These types of questions, "what to buy" or as we call then, "shopping" questions, have limited temporal value, on top of being generally specific to the person asking the question. Everyone has different goals, different styles, different brand affinities, different budgets. On top of that, camera offerings are constantly in flux...a great camera that may be offered today is likely to be outdated and even no longer sold within a few months or a year.
The goal here on StackExchange in general is to build a base of questions and answers that are timeless, things that can be indexed by search engines, and still be useful to readers years from now. Not every aspect of photography necessarily falls into that broad scope, however the majority of it does...the nature of exposure will never really change...its been the same for a century...so Q&A about exposure is essentially timeless. Post-processing techniques, while possibly not "timeless" in that they will last forever, certainly have a lasting value that persists beyond the moment, beyond the current year, and potentially being valuable to new readers for many years.
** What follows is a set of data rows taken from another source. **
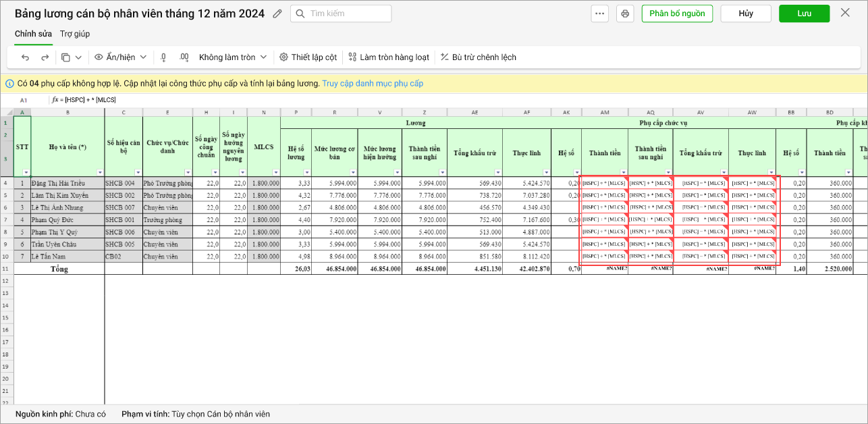Click the Phân bổ nguồn button
The image size is (868, 424).
[676, 14]
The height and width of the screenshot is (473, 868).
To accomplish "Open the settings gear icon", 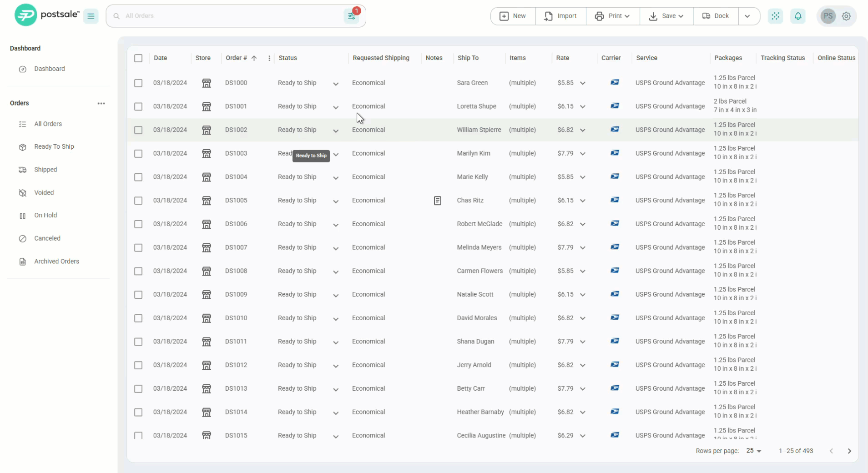I will (x=846, y=16).
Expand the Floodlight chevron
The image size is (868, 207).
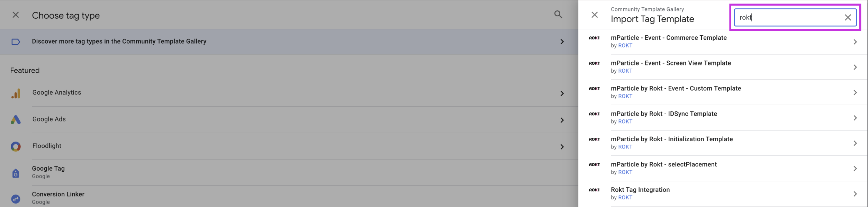pyautogui.click(x=562, y=147)
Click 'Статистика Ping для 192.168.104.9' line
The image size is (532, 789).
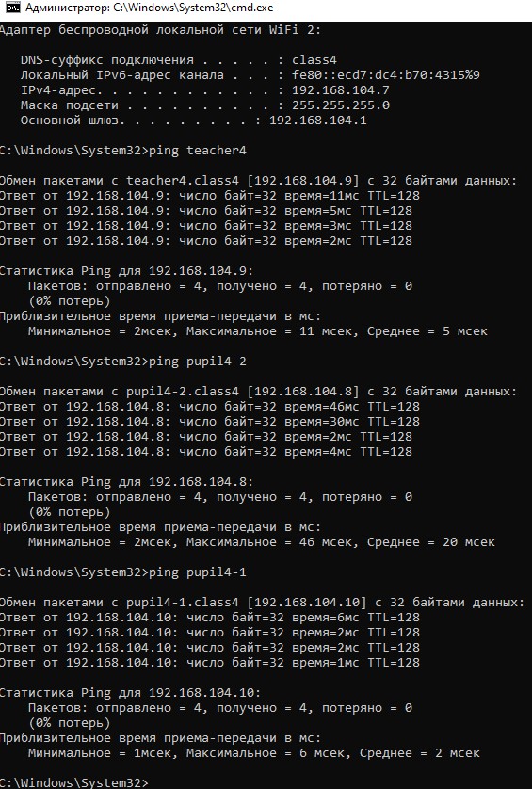[x=126, y=271]
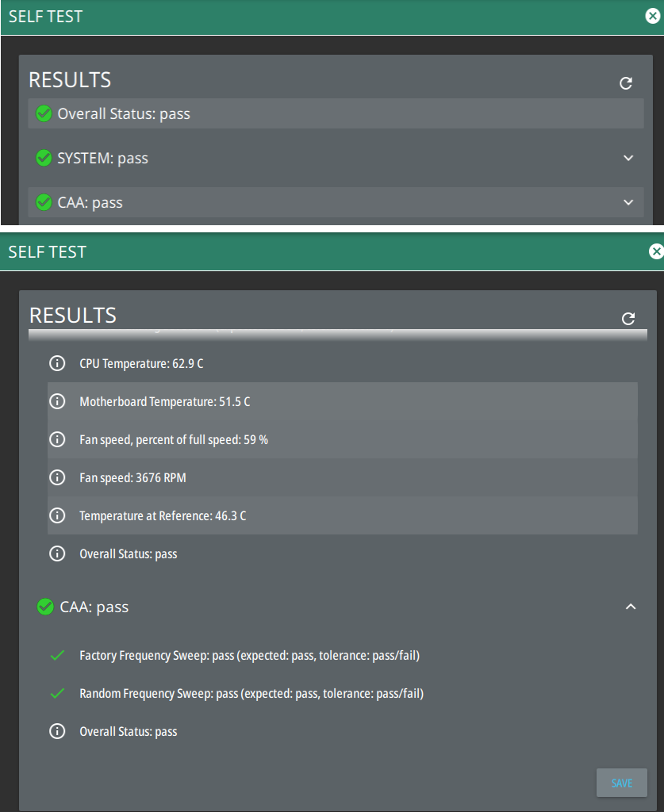Expand the SYSTEM: pass section chevron

628,159
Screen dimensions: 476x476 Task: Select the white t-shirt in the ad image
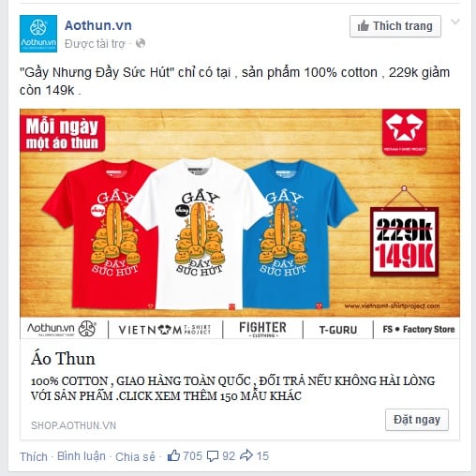(x=199, y=233)
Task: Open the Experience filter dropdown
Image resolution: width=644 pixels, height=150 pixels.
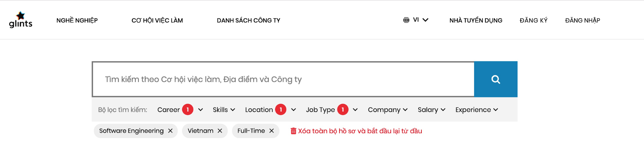Action: [x=476, y=110]
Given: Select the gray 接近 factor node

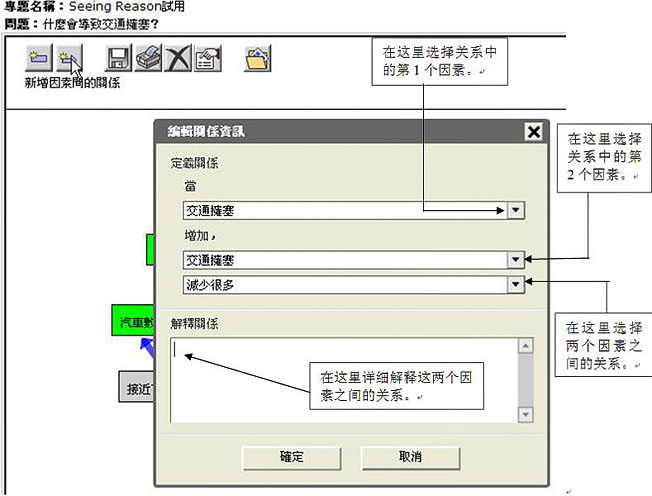Looking at the screenshot, I should coord(136,388).
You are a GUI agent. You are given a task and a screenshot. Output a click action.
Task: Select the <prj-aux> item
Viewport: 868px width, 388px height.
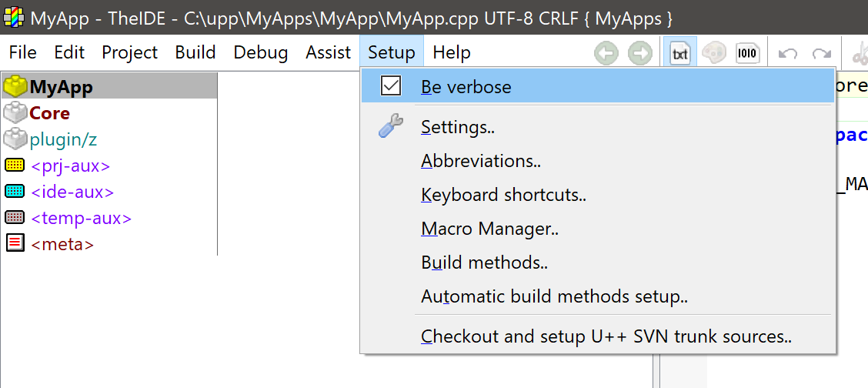coord(70,166)
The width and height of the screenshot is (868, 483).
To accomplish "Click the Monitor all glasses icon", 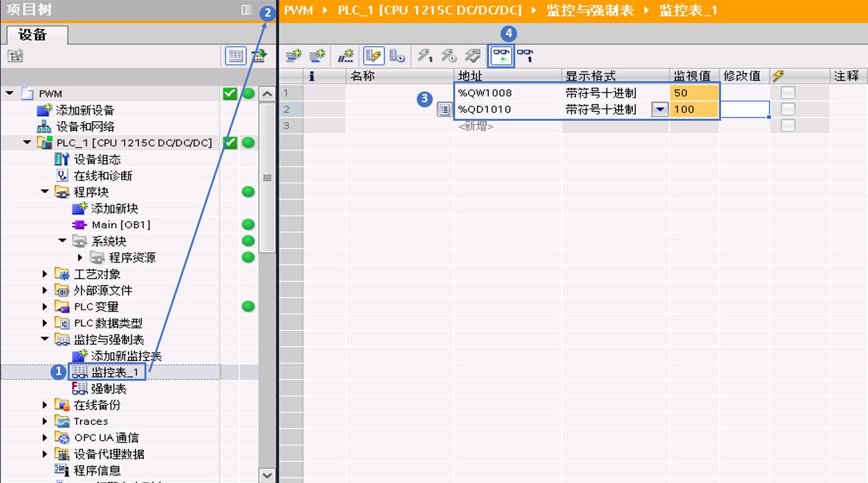I will pyautogui.click(x=502, y=56).
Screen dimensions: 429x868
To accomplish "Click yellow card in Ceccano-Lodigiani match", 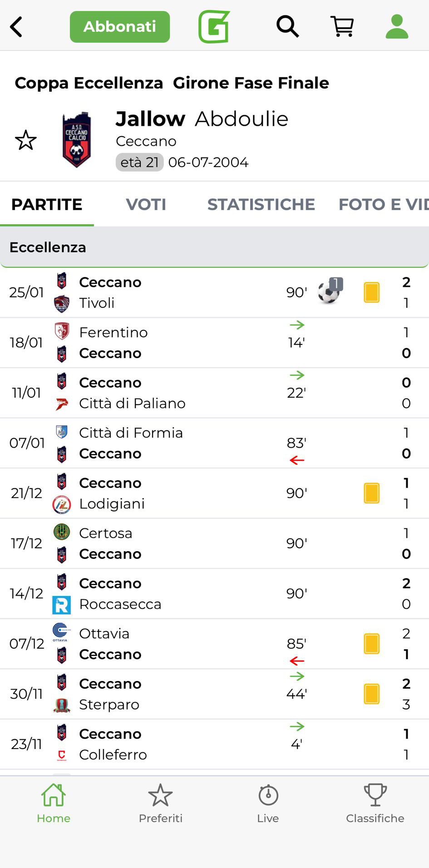I will point(371,493).
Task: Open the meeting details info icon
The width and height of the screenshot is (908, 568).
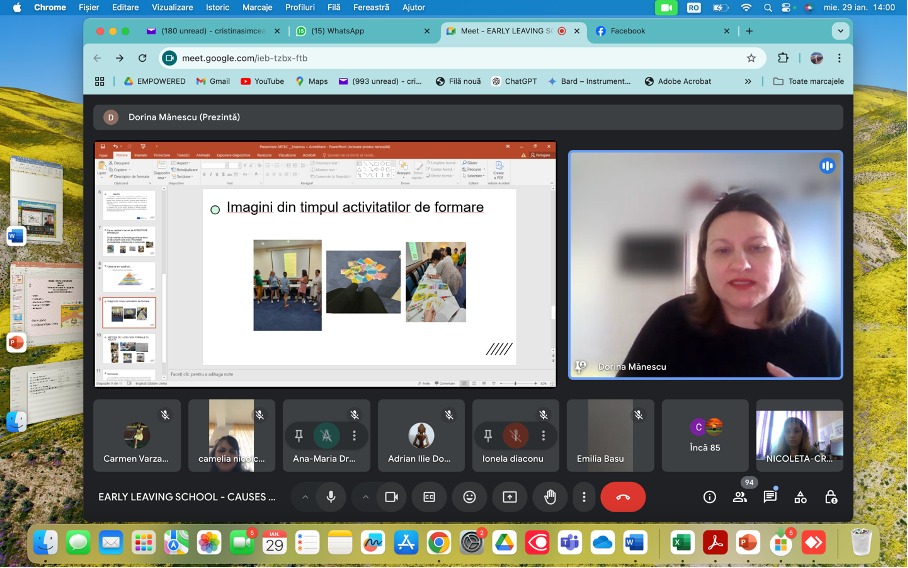Action: (x=710, y=497)
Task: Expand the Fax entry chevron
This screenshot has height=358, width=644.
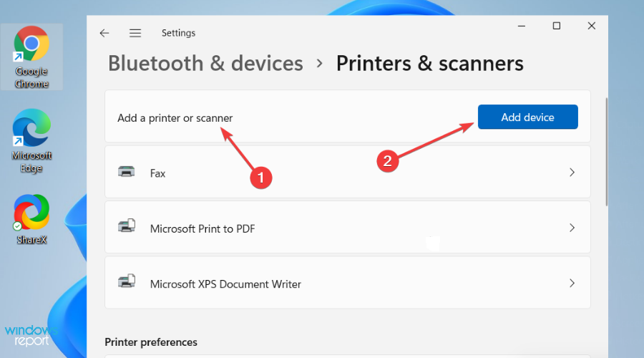Action: [x=572, y=173]
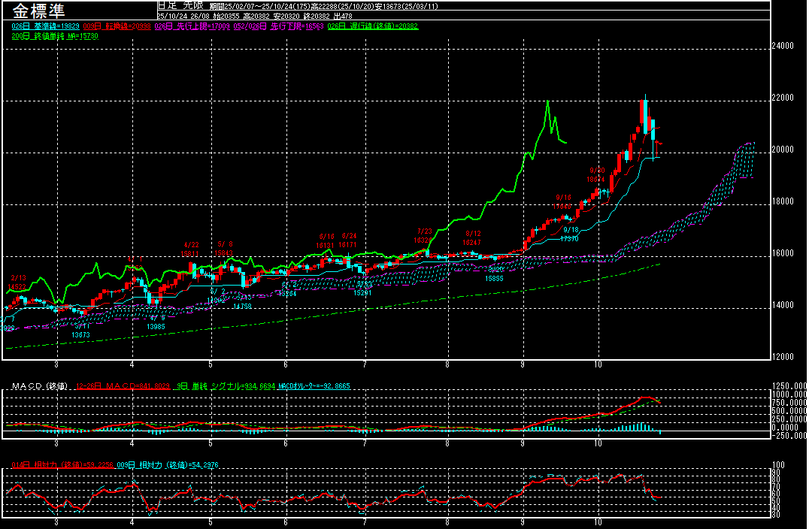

Shopping questions, on the other hand, intrinsically have a very limited lifespan. They may be useful to a few people now, a few more people in a few months, and a couple people a year from now. Beyond that, their usefulness is effectively nil. Throughout that whole year timespan, MORE shopping questions will be asked about newer cameras, etc. etc. ad. inf. Shopping questions are not a good fit for the fundamental goals of StackExchange or this forum in particular. They lack the longevity or timelessness that we generally aim for.
We tolerate them because they are asked. One way or another, people seek out photography forums initially in order to ask about "What camera should I buy?" We aim to guide the wording of those questions to be generic, rather than specific. We actually do NOT want specific camera models or brands to be mentioned. Rather, we would like to know what the asker's budget requirements are, and what their photographic goals are. We can then either close their question as a duplicate of something similar that already has good general answers (which is something that is still a work in progress), or we can offer up general purpose answers that will help guide the asker, as well as other future viewers, in the right direction to find what they need (again, still a work in progress...people have the tendency to recommend explicit cameras.)
General "shopping" questions are ok, if they have the strong potential to be valuable to the broadest range of readers for the longest period of time. Very specific questions about specific cameras that an asker has already narrowed their options to are not useful to many viewers, if any, beyond the asker themselves...and those types of questions will usually be closed.